Atroz, disse eu; atroz por quê…?! Foi um epíteto que me caiu insensivelmente do bico da pena pelo costume em que estamos de sempre injuriar o perjúrio, o assassino, a vingança e outras quejandas coisas.

Ao contrário, foi esse um nobre e piedoso perjúrio digno do aplauso de todos os corações sensíveis. A quebra do feroz e sanguinário juramento que Regina proferira sobre o cadáver do esposo é digna da indulgência e até da aprovação dos mais austeros moralistas.

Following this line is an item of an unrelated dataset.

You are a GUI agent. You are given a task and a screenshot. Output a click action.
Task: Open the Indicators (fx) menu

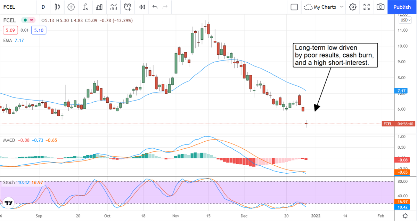point(85,7)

Prouvera ao céu que esse perjúrio, ou antes esse arrependimento um pouco tardio que suspendia uma série de atrocidades já começadas, tivesse vindo há mais tempo, e tivesse sido completo. Mas nem por isso devemos deixar de nos congratular por ter escapado ao punhal da rancorosa fada esse lindo e interessante jovem, cujo nobre, terno e generoso coração não merecia por certo ser atravessado pela fria lâmina de uma faca vibrada pela mão de um ente idolatrado.

Foi muito vantajoso esse perjúrio, até porque se não fosse ele, eu me veria forçado a terminar aqui esta história do modo o mais deplorável, ou havia de continuá-la só com Regina, o que me colocaria em sérios embaraços e dificuldades.

Eis aqui, pois, sãos e salvos esses dois amantes tão dignos um do outro! Ambos na flor da juventude e dotados pela natureza de prodigiosa formosura e incomparáveis prendas, ambos náufragos e oprimidos pelo destino, e perjuros ambos!

Ei-los aqui felizes nos braços um do outro, colhendo em um longo e delicioso beijo as primícias de um amor sem fim!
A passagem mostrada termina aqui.